I’m doing some file manipulation and struggling with map, nested for comprehension etc and would appreciate a solution.

I have a list of strings, called lines, such as those taken from an arbitrary file.
I also have a list of replacement strings, in a list called replacements.

eg.

val lines = List( “abcd”, “abcde”, “abcdefgh” )
val replacements = List( “b”, “d”, “gh” )

I then want to map over each string in lines, and call something like

 l.replace(stringFromReplacements, "")

for each string in replacements.

i.e. my new list of lines will become

List( “ac”, “ace”, “acef” )

I’ve had a look at Stack Overflow similar q but this uses a prebuilt replacements Map. Mine is dynamic.

Something like

for {line <- lines
   var tmpline = line
   str <- replacements
   tmpline = tmpline.replace(str, "")
} yield tmpline

but this is not valid.


#2

I see two possible solutions:

(1) Replace multiple times, like lines.replace(“b”, “”).replace(“d”, “”).replace(“gh”, “”)

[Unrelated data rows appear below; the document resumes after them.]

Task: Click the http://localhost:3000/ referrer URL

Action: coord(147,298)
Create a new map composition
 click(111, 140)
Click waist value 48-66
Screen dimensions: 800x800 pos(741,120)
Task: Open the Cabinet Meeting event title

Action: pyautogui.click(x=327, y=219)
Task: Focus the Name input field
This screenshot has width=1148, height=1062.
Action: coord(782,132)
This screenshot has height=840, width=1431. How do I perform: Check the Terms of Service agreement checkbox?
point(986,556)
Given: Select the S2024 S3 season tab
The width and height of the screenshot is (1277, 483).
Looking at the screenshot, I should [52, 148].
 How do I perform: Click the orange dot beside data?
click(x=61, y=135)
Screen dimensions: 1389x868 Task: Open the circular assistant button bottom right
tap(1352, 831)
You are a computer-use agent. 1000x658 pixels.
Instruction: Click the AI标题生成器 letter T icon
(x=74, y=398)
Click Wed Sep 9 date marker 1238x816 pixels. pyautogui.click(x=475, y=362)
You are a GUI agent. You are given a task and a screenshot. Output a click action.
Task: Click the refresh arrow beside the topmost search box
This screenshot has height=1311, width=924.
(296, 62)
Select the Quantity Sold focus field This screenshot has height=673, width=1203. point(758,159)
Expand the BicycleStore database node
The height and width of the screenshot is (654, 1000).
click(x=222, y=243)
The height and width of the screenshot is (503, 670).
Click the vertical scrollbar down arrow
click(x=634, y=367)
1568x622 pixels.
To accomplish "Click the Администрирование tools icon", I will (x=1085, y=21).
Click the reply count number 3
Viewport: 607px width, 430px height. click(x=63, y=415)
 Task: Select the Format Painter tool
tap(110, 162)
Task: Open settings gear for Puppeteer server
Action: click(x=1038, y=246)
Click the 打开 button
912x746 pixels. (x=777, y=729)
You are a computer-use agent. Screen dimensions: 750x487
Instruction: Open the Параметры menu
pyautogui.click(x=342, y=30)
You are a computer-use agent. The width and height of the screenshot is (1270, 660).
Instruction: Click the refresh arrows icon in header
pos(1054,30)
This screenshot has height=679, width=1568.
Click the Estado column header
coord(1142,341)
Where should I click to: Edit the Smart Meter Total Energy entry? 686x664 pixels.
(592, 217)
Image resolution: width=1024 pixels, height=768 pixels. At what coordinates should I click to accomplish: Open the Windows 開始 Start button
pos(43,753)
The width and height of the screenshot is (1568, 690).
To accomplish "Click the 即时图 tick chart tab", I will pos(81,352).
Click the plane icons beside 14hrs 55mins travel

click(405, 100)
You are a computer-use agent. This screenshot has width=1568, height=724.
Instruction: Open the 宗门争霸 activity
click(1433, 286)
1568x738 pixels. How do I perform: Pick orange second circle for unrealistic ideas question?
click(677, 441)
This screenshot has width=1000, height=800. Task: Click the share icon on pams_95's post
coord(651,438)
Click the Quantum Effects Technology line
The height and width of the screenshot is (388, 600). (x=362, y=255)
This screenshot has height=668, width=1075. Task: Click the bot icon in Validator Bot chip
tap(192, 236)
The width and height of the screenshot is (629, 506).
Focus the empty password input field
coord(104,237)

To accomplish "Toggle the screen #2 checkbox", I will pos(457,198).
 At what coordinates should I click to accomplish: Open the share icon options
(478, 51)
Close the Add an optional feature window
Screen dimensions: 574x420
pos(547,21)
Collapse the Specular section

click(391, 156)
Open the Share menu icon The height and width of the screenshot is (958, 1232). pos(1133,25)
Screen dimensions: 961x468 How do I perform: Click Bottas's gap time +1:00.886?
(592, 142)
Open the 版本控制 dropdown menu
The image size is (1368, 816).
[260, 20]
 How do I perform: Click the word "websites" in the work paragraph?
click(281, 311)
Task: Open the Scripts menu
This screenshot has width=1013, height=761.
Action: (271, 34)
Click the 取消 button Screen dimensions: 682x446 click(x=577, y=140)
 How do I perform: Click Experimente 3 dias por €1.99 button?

(2) Use a regular expression with alternatives. I’m a bit rusty on those, but I think it is something like lines.replace(“b|d|gh”, “”)


#3

For your problem, a for-comprehension is not sufficient, because the result of a replacement is needed as input for the next replacement. For this you need a fold.

Folding iterates through your data structure and applies a function to the current result (beginning with a start value) and the current element in the structure, then applying it to the result thereof and the next element and so on.

So to replace everything in replacements for a given line:

replacements.foldLeft(line)((curLine, str) => curLine.replaceAll(str, ""))

We fold over all replacement, passing the line as first left value for the function. The function itself removes all occurrences of the first replacement, and the resulting line is passed to the function with the next replacement.

for { line <- lines }
    yield replacements.foldLeft(line)((curLine, str) => curLine.replaceAll(str, ""))

or the equivalent shorthand notation:

for {line <- lines} yield replacements.foldLeft(line)(_.replaceAll(_, ""))

#4

Great - many thanks.
Yes I could probably do with regexes but the fold is what I was after. It’s now clearer for me when to get fold involved.